Summary: In an age when so many things and forces threaten to control our lives, we need the reassurance that Jesus' power is available to us.
“He’s Amazing! The Greatest Ministry Ever!”
Mark wrote his Gospel to Christians, mostly Gentiles, living in Rome. Since being Christian in Rome was very difficult due to opposition and persecution, his main concern was to share with them the power available through Jesus Christ. I believe that we, too, need a sense of that power. In an age when so many things and forces threaten to control our lives, we need the reassurance that Jesus’ power is available to us.
In Mark 2:1-12 we see Jesus encounter opposition to His ministry for the first time. His power over the lives of others was beginning to draw not only attention, but also the ire of the religious leaders. To fully appreciate this scene we need to look, first, at THE MOMENT OF NEED. Imagine the scene. It is A PICTURE OF NEED. It centers on this young, itinerant preacher who has taken the people by storm. His fame had spread like wildfire. He was so new and exciting that people would travel most anywhere and do most anything to hear and see Him. It was not only what He had been saying, but also what He had been doing. He was transforming lives – not just psychologically and spiritually but also emotionally and physically. The blind were seeing, the deaf hearing, the dumb speaking, and the crippled were being healed.
But consider JESUS’ NEED. He had more to do than just do miracles and heal. He came to preach and teach, to save the lost. So in this scene He has retreated from the crowds and demands of the people by taking his first four disciples to the home of Simon and Andrew to teach them. But word spread all too quickly that He was there. Soon his ‘private time’ became ‘public time.’
So the focus is also on THE CROWD’S NEED. It’s a large crowd and they are pressing all around Jesus. In this crowd are the religions leaders, the four disciples, local townspeople, and curious onlookers. These people line the walls, drape the furniture, and squat on the floor; others stand outside straining to hear and see. Still others, passing by, linger at the fringes.
Then out beyond the fringes we see four men carrying A MAN IN NEED. These four men see the large crowd and wonder how they can ever get their friend to Jesus. They loved their friend and wanted the best for him; they had come this far by faith and they weren’t about to turn back. So they devise a way. Quietly, yet resolutely, they head for the stairs which lead to the rooftop. After cautiously carrying their friend up those steps, they lay him down on the roof and begin to tear away the dried mud and heavy straw that compose the roof. Dust begins falling on the people inside the house below. Simon and Andrew look up with great dismay – it’s their house! Jesus, too, casts an upward glance. Suddenly a shaft of golden sunlight bursts through the roof and upon the crowd. But before the people can recover from the initial blinding brightness, the mat is lowered through the new opening in the roof. Then they see the paralyzed man. The people are excited, for this is more than what they hoped for – a chance to see Jesus heal someone. The disciples, though, are disturbed – they wanted to hear Jesus teach. And the religious leaders are stunned and curious – they are, after all, checking out this man who is a threat to their religious system. Yet quickly all are quiet. All eyes are on Jesus. He moves to the man and the focus shifts to them. Then Jesus speaks: “Son, your sins are forgiven.”
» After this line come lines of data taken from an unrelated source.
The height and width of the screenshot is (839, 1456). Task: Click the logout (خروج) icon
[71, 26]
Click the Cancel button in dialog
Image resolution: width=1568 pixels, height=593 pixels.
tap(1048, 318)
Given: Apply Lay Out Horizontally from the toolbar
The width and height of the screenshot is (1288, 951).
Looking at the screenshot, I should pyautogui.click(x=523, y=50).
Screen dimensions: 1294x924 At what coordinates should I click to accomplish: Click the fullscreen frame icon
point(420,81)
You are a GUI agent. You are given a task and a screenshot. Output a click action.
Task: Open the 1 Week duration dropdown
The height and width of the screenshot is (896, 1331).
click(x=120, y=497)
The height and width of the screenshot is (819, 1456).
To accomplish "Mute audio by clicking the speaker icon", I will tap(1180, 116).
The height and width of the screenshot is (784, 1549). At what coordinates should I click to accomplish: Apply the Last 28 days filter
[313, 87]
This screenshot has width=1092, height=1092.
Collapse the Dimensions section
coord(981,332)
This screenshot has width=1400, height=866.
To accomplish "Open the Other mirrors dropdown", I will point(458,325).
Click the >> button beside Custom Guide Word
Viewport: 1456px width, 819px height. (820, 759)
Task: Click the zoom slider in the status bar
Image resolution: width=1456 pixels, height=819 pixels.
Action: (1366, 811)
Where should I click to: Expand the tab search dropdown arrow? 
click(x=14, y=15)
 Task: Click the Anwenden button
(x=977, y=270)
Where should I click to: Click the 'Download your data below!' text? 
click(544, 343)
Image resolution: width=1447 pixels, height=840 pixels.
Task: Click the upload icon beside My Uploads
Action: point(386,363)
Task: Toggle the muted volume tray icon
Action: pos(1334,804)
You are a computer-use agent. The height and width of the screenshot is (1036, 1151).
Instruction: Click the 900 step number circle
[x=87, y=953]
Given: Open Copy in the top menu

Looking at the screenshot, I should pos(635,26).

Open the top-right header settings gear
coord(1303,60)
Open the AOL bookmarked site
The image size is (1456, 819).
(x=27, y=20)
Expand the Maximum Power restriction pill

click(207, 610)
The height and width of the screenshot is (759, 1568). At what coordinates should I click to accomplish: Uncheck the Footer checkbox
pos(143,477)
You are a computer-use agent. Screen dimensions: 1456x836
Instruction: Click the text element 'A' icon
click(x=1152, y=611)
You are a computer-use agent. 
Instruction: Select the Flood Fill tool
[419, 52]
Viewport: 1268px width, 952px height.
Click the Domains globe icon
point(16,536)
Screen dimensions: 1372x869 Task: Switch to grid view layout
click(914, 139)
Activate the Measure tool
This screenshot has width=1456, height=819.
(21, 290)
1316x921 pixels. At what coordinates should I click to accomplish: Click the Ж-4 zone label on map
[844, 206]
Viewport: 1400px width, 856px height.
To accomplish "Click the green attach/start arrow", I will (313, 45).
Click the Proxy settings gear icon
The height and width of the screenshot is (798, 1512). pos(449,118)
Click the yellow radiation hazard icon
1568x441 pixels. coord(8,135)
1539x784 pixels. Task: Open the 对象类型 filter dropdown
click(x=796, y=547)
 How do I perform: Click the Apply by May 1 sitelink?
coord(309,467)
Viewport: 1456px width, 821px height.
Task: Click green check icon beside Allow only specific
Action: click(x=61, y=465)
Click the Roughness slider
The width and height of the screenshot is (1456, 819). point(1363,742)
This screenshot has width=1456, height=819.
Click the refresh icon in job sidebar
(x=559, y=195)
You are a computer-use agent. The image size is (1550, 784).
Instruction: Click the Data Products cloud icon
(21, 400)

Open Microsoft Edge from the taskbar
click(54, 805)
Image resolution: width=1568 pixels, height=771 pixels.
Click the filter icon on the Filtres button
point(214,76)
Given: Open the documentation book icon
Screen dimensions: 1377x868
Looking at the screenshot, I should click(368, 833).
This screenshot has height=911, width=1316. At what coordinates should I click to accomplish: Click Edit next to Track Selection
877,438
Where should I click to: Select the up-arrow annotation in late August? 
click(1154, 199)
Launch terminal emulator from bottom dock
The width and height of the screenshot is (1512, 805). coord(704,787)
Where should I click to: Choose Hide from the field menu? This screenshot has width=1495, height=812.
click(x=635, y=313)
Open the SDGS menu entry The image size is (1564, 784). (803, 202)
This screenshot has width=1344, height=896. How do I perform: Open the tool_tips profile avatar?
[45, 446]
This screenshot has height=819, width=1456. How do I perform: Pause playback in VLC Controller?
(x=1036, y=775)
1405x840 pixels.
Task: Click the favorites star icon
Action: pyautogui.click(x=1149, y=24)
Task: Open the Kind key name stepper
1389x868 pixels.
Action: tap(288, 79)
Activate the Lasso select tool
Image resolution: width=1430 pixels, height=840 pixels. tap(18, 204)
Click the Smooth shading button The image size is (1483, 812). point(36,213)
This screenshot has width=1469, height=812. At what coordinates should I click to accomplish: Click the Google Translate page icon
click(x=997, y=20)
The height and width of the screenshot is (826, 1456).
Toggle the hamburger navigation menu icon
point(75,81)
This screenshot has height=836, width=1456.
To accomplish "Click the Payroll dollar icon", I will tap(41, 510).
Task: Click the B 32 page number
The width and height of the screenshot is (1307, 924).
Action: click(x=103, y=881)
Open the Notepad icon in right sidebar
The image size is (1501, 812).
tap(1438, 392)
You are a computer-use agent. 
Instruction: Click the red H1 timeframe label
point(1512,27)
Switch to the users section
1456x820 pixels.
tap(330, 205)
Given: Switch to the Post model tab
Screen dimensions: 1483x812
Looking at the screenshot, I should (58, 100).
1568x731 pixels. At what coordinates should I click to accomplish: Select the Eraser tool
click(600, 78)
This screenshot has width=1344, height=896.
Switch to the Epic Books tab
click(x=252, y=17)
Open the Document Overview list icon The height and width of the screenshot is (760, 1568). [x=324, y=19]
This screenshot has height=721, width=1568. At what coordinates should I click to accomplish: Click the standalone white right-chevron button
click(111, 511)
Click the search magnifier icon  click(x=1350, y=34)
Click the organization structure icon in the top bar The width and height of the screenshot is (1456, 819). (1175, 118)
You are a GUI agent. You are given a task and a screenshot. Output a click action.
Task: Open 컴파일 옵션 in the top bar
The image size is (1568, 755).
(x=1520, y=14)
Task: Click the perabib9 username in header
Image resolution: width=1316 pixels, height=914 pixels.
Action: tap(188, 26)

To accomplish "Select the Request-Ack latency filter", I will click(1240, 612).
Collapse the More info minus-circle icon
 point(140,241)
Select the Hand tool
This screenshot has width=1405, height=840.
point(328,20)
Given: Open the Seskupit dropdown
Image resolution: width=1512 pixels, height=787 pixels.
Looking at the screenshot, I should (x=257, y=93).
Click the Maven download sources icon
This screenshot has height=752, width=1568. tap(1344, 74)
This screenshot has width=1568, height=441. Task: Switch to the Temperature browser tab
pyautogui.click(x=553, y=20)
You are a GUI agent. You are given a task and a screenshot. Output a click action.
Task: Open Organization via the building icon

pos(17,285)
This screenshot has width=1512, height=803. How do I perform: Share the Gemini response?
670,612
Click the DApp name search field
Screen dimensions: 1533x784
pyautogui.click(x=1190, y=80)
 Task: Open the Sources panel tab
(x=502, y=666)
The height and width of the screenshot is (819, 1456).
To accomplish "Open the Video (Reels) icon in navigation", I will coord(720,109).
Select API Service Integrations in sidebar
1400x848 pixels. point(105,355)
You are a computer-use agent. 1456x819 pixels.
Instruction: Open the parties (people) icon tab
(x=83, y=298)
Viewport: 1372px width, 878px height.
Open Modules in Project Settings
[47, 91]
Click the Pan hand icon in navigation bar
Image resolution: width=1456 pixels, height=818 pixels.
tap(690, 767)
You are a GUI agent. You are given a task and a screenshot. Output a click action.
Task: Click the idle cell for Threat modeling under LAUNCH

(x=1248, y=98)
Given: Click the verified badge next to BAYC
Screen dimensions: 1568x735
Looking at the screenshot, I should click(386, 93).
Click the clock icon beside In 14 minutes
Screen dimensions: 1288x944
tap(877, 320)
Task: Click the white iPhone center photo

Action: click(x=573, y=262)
A murmur ripples through the crowd; what is this Jesus is saying? After all, it’s obvious the man needs healing, not a sermon. But Jesus isn’t through. He looks at the religious leaders, whose temperatures are rising as they ponder “Why does this fellow talk like that? He’s blaspheming! Who can forgive sins but God alone?” Jesus asks them “Why are you thinking these things? Which is easier: to say to the paralytic ‘Your sins are forgiven,’ or to say, ‘Get up, take your mat and walk?’ But that you may know that the Son of Man has authority on earth to forgive sins…’” Then Jesus looks again at the man – “I tell you, get up, take your mat and go home.” And the man gets up, tucks the mat under his arm and heads out the door. And the people are amazed,
But while the people are amazed, the religious leaders aren’t so sure. This business of forgiving sins doesn’t thrill them; it fact, it upsets them. The healing is hard enough to live with, but this God-like attitude about forgiving sins…well it’s just not kosher. In fact, it’s blasphemous! If Jesus can help people by healing them, they can live with that. But to claim to be God, well, that’s another story.